You still love him and want to save the marriage. You can't get a refund for the trip. I say go. Set a time limit, say 2 weeks or whatever after you get back, he HAS to make a choice or you'll make it for him and file for divorce. Then follow through.


----------



## sapientia (Nov 24, 2012)

header said:


> Go by yourself.


Another excellent idea. Tell HIM to stay home.


----------



## finallyready (Jan 7, 2012)

Don't go. About a month into my first separation my wife booked a big expensive family trip. I didn't say no because I was still hopeful, thinking that she must still have feelings if she's doing this. The trip was heartbreaking for me. She had no interest in reconnecting with me. She used me because she knew she wouldn't be able to afford trips like that post-divorce. Be strong and give him the separation he wants. Except tell him you're going on the trip and he is not.


----------



## tijiajones (Nov 15, 2015)

Good luck what
you choose


----------



## confusedwifeandmum (Nov 14, 2015)

Thanks again all. Well he came over today and told me he thinks we should move on with our lives. So I guess I won't be going on the trip and my marriage is over. No more limbo. The worst part is that he couldn't even tell me how he felt and end it in private, it was all in front of our son who was sitting on my lap while I bawled my eyes out. Later tonight he also posted a pic on Facebook like he's having a great old time and changed his profile pic (which was of the 2 of us previously ). I don't know who this man is, definitely not the decent person I married


----------



## Satya (Jun 22, 2012)

Not to upset you, and I could be wrong, but either he found someone new or he decided marriage wasn't for him. I tend to think the former due to his sudden behavior, but either way it leaves you in the lurch. 

He's not very sensitive is he? Telling you right in front of your son. I think you'll be better off without him. This time, don't cling. Cut the tethers for good, get your ducks in a row, and carry on. Start by blocking him from FB. You don't need to drive yourself mad looking at his life. What he does, doesn't matter now. Keep the "door" firmly shut and bolted to him (figuratively speaking). You have you and your son to worry about.


----------



## Dusty72 (Sep 16, 2015)

I had exactly the same issue,was separated for four weeks,had a holiday booked with my stbxw,it was too late to cancel so we went...
Had a wonderful time,sex,intimacy....thought we were on the right track to reconcile....once home reality crept back in two months later she filed for divorce ....saying " I tried,but I'm not in love with you anymore" when I questioned that we had such a fantastic holiday together..she just said that it was not reality....some sort of fantasy!!!
So it didn't work for me,even though I was working on our marriage when we got back..
My advice...i don't think it makes any difference....its just delaying the inevitable..sorry
_Posted via Mobile Device_


----------



## synthetic (Jan 5, 2012)

Don't go and your husband will probably come back to you (though, I would just tell him to f*** off).

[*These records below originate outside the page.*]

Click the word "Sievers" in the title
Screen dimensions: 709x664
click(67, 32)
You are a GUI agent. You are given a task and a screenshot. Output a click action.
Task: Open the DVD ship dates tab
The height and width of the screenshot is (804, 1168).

Go and you can be sure he'll pursue divorce as soon as you're back.

Your choice.


----------



## RisingSun (Nov 1, 2015)

I wouldn't. The first time my stbxw left the marriage, she wanted for us to go to NYC together for a romanticized "one last trip".

After asking her what planet she was living on, I said no, that I would not want to go on a trip with a woman who wanted to leave our marriage. She said her mom thought it was a good idea, but I think it was her hope that we'd reconnect. 

My stbxw also suggested we spend Christmas together with out families for "one last Christmas".

She's now left a second time. Life is nutty.


----------